# THE PROBLEM
Reproduce the entries in full, with no changes.

Extracted records:
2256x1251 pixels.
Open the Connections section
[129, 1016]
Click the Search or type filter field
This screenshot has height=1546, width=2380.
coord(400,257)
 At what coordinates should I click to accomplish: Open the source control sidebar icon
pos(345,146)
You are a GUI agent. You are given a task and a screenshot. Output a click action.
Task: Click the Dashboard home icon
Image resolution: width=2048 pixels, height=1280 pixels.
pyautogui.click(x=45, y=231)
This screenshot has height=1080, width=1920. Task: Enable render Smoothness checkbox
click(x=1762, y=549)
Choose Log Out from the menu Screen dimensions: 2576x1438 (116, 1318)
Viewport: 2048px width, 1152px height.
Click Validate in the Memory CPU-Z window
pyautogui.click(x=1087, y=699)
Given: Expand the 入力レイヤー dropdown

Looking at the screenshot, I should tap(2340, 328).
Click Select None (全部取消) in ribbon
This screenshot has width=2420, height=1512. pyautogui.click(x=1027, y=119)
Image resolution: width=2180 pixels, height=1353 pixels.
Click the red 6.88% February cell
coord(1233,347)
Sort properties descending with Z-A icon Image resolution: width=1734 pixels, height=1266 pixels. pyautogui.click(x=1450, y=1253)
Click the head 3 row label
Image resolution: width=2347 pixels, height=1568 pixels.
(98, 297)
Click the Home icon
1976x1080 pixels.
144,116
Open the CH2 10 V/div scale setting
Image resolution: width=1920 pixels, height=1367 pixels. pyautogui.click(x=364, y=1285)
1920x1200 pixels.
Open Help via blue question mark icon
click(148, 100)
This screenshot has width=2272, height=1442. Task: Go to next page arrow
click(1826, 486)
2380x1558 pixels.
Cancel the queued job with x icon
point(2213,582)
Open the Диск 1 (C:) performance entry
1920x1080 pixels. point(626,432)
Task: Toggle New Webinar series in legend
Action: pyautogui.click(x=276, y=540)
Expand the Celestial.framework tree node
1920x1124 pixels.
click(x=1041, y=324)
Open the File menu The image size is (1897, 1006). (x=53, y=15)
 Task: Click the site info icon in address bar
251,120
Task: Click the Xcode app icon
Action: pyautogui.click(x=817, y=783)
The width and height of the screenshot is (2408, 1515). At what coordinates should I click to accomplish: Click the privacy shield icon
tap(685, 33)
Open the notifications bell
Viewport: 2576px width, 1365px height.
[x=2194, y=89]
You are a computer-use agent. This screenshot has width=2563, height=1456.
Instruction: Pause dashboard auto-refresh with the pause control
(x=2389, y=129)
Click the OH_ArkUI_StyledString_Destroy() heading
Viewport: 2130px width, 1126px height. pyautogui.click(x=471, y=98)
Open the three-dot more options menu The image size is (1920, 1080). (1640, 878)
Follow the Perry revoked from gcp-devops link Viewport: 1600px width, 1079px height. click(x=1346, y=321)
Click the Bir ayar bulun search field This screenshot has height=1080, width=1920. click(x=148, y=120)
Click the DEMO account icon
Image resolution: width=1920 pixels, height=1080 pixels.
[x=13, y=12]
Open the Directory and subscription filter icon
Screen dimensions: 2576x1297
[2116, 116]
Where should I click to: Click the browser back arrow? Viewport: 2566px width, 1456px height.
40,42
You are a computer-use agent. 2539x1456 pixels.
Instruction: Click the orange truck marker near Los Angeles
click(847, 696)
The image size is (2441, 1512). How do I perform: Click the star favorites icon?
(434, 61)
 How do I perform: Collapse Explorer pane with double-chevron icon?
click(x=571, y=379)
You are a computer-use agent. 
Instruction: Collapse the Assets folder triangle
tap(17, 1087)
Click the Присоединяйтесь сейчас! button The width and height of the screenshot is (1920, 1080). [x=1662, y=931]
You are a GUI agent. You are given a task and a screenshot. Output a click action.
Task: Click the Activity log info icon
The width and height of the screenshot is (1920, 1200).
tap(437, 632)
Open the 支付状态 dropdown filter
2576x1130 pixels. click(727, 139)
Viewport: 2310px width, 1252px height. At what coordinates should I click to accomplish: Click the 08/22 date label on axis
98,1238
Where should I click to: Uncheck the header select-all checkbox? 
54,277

# EXPECTED ANSWER
2256x1251 pixels.
Open the Connections section
[129, 1016]
Click the Search or type filter field
This screenshot has height=1546, width=2380.
coord(400,257)
 At what coordinates should I click to accomplish: Open the source control sidebar icon
pos(345,146)
You are a GUI agent. You are given a task and a screenshot. Output a click action.
Task: Click the Dashboard home icon
Image resolution: width=2048 pixels, height=1280 pixels.
pyautogui.click(x=45, y=231)
This screenshot has height=1080, width=1920. Task: Enable render Smoothness checkbox
click(x=1762, y=549)
Choose Log Out from the menu Screen dimensions: 2576x1438 (116, 1318)
Viewport: 2048px width, 1152px height.
Click Validate in the Memory CPU-Z window
pyautogui.click(x=1087, y=699)
Given: Expand the 入力レイヤー dropdown

Looking at the screenshot, I should tap(2340, 328).
Click Select None (全部取消) in ribbon
This screenshot has width=2420, height=1512. pyautogui.click(x=1027, y=119)
Image resolution: width=2180 pixels, height=1353 pixels.
Click the red 6.88% February cell
coord(1233,347)
Sort properties descending with Z-A icon Image resolution: width=1734 pixels, height=1266 pixels. pyautogui.click(x=1450, y=1253)
Click the head 3 row label
Image resolution: width=2347 pixels, height=1568 pixels.
(98, 297)
Click the Home icon
1976x1080 pixels.
144,116
Open the CH2 10 V/div scale setting
Image resolution: width=1920 pixels, height=1367 pixels. pyautogui.click(x=364, y=1285)
1920x1200 pixels.
Open Help via blue question mark icon
click(148, 100)
This screenshot has width=2272, height=1442. Task: Go to next page arrow
click(1826, 486)
2380x1558 pixels.
Cancel the queued job with x icon
point(2213,582)
Open the Диск 1 (C:) performance entry
1920x1080 pixels. point(626,432)
Task: Toggle New Webinar series in legend
Action: pyautogui.click(x=276, y=540)
Expand the Celestial.framework tree node
1920x1124 pixels.
click(x=1041, y=324)
Open the File menu The image size is (1897, 1006). (x=53, y=15)
 Task: Click the site info icon in address bar
251,120
Task: Click the Xcode app icon
Action: pyautogui.click(x=817, y=783)
The width and height of the screenshot is (2408, 1515). At what coordinates should I click to accomplish: Click the privacy shield icon
tap(685, 33)
Open the notifications bell
Viewport: 2576px width, 1365px height.
[x=2194, y=89]
You are a computer-use agent. This screenshot has width=2563, height=1456.
Instruction: Pause dashboard auto-refresh with the pause control
(x=2389, y=129)
Click the OH_ArkUI_StyledString_Destroy() heading
Viewport: 2130px width, 1126px height. pyautogui.click(x=471, y=98)
Open the three-dot more options menu The image size is (1920, 1080). (1640, 878)
Follow the Perry revoked from gcp-devops link Viewport: 1600px width, 1079px height. click(x=1346, y=321)
Click the Bir ayar bulun search field This screenshot has height=1080, width=1920. click(x=148, y=120)
Click the DEMO account icon
Image resolution: width=1920 pixels, height=1080 pixels.
[x=13, y=12]
Open the Directory and subscription filter icon
Screen dimensions: 2576x1297
[2116, 116]
Where should I click to: Click the browser back arrow? Viewport: 2566px width, 1456px height.
40,42
You are a computer-use agent. 2539x1456 pixels.
Instruction: Click the orange truck marker near Los Angeles
click(847, 696)
The image size is (2441, 1512). How do I perform: Click the star favorites icon?
(434, 61)
 How do I perform: Collapse Explorer pane with double-chevron icon?
click(x=571, y=379)
You are a computer-use agent. 
Instruction: Collapse the Assets folder triangle
tap(17, 1087)
Click the Присоединяйтесь сейчас! button The width and height of the screenshot is (1920, 1080). [x=1662, y=931]
You are a GUI agent. You are given a task and a screenshot. Output a click action.
Task: Click the Activity log info icon
The width and height of the screenshot is (1920, 1200).
tap(437, 632)
Open the 支付状态 dropdown filter
2576x1130 pixels. click(727, 139)
Viewport: 2310px width, 1252px height. At what coordinates should I click to accomplish: Click the 08/22 date label on axis
98,1238
Where should I click to: Uncheck the header select-all checkbox? 
54,277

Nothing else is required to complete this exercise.